In 1986, Douglas Preston piled everything he owned into the back of a Subaru and moved from New York City to Santa Fe to write full time, following the advice of S. J. Perelman that "the dubious privilege of a freelance writer is he's given the freedom to starve anywhere." After the requisite period of penury, Preston achieved a small success with the publication of Cities of Gold, a non-fiction book about Coronado's search for the legendary Seven Cities of Cibola. To research the book, Preston and a friend retraced on horseback 1,000 miles of Coronado's route across Arizona and New Mexico, packing their supplies and sleeping under the stars--nearly killing themselves in the process. Since then he has published several more non-fiction books on the history of the American Southwest, Talking to the Ground and The Royal Road, as well as a novel entitled Jennie.

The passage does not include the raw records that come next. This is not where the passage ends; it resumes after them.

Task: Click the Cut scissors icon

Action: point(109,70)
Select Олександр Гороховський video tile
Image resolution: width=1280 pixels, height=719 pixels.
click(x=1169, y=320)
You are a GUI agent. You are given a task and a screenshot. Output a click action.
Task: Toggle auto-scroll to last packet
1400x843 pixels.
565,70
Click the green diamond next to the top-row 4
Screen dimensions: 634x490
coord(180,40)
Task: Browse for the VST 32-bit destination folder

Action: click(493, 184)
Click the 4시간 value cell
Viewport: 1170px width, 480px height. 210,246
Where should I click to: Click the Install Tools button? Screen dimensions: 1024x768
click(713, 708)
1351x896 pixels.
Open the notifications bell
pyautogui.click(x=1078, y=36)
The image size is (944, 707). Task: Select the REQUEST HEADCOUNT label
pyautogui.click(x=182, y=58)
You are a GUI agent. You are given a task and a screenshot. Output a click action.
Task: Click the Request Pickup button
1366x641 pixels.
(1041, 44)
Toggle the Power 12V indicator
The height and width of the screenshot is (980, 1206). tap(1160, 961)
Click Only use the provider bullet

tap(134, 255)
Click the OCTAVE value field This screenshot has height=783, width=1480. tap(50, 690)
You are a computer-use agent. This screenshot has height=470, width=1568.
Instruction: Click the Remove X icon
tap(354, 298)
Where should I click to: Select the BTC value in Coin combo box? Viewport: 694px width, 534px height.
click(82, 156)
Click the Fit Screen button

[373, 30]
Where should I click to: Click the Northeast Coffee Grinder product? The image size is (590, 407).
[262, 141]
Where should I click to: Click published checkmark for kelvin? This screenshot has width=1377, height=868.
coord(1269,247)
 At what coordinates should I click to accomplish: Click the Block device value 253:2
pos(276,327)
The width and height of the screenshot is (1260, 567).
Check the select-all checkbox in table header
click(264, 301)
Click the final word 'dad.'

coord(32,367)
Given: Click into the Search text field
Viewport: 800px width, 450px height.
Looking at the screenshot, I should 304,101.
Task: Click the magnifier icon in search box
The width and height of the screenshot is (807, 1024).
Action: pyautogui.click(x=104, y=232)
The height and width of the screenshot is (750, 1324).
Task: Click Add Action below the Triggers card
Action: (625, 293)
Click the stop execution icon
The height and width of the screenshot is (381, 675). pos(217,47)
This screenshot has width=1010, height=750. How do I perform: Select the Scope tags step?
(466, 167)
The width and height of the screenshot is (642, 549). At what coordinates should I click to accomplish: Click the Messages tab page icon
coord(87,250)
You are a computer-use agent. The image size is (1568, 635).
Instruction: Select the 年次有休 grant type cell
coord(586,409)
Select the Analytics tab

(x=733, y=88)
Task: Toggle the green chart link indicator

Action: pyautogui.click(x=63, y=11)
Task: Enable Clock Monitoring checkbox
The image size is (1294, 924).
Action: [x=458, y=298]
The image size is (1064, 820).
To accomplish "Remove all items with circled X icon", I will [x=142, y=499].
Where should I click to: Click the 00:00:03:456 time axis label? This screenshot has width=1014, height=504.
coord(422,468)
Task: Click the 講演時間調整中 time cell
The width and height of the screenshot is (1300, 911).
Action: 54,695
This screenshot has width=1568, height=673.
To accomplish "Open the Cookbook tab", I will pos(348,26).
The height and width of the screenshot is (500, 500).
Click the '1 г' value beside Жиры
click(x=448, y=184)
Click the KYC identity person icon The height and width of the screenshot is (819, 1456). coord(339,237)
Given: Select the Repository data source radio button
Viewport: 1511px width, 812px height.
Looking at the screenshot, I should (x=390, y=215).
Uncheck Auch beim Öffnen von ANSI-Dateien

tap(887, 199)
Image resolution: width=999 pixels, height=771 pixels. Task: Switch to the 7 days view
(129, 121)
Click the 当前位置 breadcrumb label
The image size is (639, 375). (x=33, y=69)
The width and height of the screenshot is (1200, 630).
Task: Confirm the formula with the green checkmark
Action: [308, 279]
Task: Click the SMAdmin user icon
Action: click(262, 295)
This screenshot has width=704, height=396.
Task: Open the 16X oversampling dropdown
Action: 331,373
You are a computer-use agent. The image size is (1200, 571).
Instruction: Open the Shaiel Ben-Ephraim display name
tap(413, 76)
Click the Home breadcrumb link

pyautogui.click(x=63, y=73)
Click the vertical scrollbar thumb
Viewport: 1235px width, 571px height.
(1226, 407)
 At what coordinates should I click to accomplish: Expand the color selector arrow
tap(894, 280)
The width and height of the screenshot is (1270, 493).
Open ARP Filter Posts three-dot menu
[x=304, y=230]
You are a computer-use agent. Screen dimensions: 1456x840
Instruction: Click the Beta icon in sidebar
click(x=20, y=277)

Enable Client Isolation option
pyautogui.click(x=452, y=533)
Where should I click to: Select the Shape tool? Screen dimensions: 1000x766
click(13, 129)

In the early 1990s Preston and Child teamed up to write suspense novels; Relic was the first, followed by several others, including Riptide and Thunderhead. Relic was released as a motion picture by Paramount in 1997. Other films are under development at Hollywood studios. Preston and Child live 500 miles apart and write their books together via telephone, fax, and the Internet.
Preston and his brother Richard are currently producing a television miniseries for ABC and Mandalay Entertainment, to be aired in the spring of 2000, if all goes well, which in Hollywood is rarely the case.
Preston continues a magazine writing career by contributing regularly to The New Yorker magazine. He has also written for National Geographic, Natural History, Smithsonisan, Harper's,and Travel & Leisure,among others.